Les vitrines brillent de mille feux et d’étalages scintillants, montres, bracelets, bijoux, chaînes, appareils photo, vidéo, caméras, magnétoscopes. Une industrie entièrement tournée vers l’exportation qui représente 80 % du produit national brut ! C’est le triomphe de la libre entreprise, de la fiscalité légère, du non-interventionnisme. L’ouverture totale, sans conditions, sans restrictions, sur le monde extérieur. Le roi dollar, qui a bâti l’archétype du système libéral, avec, à la clef, un grand nombre d’inégalités sociales. Mais elles ne sont pas la préoccupation essentielle des Chinois de Hong Kong…
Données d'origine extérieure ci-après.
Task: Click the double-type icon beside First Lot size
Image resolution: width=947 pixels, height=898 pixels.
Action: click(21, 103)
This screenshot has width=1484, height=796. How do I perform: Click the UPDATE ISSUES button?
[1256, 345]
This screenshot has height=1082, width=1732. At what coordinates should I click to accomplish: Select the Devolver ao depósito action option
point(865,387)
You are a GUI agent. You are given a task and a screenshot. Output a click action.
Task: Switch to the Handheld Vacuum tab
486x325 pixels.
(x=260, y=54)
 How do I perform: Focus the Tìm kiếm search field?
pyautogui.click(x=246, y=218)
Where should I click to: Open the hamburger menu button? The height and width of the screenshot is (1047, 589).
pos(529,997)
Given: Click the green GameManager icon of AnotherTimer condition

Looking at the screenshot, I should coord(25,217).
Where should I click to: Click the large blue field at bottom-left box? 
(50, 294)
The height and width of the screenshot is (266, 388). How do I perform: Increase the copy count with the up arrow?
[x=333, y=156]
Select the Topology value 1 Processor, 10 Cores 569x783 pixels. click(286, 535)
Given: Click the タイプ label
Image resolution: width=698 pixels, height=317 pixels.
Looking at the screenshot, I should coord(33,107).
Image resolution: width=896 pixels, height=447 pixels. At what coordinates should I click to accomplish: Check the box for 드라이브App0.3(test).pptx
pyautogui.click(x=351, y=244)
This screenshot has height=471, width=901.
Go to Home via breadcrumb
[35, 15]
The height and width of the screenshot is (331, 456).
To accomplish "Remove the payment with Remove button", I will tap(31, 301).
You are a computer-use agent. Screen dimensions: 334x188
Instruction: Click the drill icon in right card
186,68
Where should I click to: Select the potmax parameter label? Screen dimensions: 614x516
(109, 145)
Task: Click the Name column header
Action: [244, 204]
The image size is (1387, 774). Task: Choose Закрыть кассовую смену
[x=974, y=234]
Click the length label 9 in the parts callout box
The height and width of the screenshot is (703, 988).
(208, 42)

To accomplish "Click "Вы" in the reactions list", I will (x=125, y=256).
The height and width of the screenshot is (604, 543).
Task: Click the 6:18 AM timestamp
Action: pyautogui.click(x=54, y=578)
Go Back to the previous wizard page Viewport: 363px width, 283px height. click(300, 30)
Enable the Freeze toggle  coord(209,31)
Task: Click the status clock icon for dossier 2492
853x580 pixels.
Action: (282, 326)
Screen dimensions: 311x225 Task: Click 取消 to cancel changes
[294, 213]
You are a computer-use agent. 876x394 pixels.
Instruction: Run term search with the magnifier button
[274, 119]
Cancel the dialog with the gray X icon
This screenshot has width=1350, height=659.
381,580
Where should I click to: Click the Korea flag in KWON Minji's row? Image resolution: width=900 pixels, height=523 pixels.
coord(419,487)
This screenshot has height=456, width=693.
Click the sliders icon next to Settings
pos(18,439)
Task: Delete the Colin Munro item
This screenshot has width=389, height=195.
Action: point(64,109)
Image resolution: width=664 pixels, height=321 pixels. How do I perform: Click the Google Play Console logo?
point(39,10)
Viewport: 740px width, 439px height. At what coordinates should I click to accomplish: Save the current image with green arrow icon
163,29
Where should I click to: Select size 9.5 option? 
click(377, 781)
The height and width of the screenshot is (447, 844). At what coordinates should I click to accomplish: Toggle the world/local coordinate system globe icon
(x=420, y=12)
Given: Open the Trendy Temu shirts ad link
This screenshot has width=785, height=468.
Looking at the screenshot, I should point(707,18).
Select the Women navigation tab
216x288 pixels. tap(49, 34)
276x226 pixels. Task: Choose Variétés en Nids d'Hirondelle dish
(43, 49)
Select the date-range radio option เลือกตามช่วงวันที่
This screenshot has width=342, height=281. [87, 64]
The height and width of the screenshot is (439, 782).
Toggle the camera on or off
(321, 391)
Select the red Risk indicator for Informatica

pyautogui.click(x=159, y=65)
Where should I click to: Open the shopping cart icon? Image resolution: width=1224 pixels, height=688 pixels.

Je n’oublierai pas le visage de Xian, se promenant au marché parmi les petits arbres chargés d’oranges, les sapins de Noël de Hong Kong. Visiblement, le cœur n’y était pas. Je lui ai parlé de la fête, de ce que nous faisions en France, mais cela ne l’intéressait pas. Ses petits yeux n’exprimaient que la nostalgie. Pour elle, comme pour les cinq millions d’habitants de cette petite planète bien à part, la « préoccupation », c’est de voir Hong Kong revenir en 1997 à la Chine populaire qui avait prêté les « New-Territories » à la Grande-Bretagne pour 99 ans. « Si les communistes arrivent au gouvernement à la fin de ce mandat, je me marierai avec un étranger. »
La fête est là, mais on ne la voit pas. La fête de la consommation qui a doublé les prix et va noyer dans les effluves de l’alcool de riz le spectre de Ten Hsiao-ping, conquistador des temps modernes.
A l’auberge de jeunesse où nous avons élu domicile, c’est une véritable révolution ! A longueur de journée, nous transportons nos malles dans les escaliers, dans les ascenseurs, dans les couloirs. Les petites étudiantes « bien » et les moniteurs « sympas » trouvent nos sacs à dos un peu encombrants ; mais comme ils sont polis, ils ne disent rien. La moquette y a laissé quelques plumes, les étagères croulent sous leur chargement, les baignoires servent de meubles de rangement.
Le Nouvel An a rempli les chaumières et vidé les rues, ce qui ne facilite pas la tâche des candidats, un peu désorientés par le voyage, les nouvelles, le choc de l’Asie grouillante ; sans oublier leur fascination pour les magasins où ils prévoient d’acheter le grand angle de leur vie, le magnétophone pour de meilleurs commentaires ou le transistor multifréquences ! Des magasins où règne une ambiance détestable : ainsi, lorsque je demande à regarder un baladeur, et qu’en fin de compte, je décide de ne pas l’acheter, le vendeur m’injurie et m’expulse de sa boutique. Ici, ce ne sont que des rapports d’argent où seuls les dollars peuvent vous attirer la sympathie de vos interlocuteurs. Au cours où il est monté, ça fait cher le sourire !
Le revoilà. Avec ses cheveux plus bouclés que jamais, et ses lunettes mouillées, Pierre Godde pose son sac à dos dans le hall d’entrée de l’auberge de jeunesse. Il arrive de Pékin où il a, une dernière fois, « verrouillé » le passage du Grand Raid auprès des autorités.
Je lui demande comment tout cela se présente. « Pas trop mal, mais ce ne sera pas facile… » Puis je lui fais part de mes inquiétudes pour les films de Hong Kong. Les candidats traînent, perdent du temps, restent ensemble, ne cherchent pas vraiment de sujets originaux. Je sens que le programme Hong Kong va ressembler à celui de Djibouti, lorsque nous sommes revenus en troisième semaine. Une succession de films d’états d’âme et de fictions plus ou moins réussies. Philippe a bien cherché à réaliser un film sur Hong Kong by night, mais s’est fait détruire sa cassette par un chauffeur de taxi irascible ; les filles ont écrit une mauvaise « lettre à Tchang » ; et Roland, qui ne sait toujours pas s’il est éliminé, tourne « Champagne ! » consacré à l’arrivée de Georges Siciliano, le remplaçant de Laurent Chomel.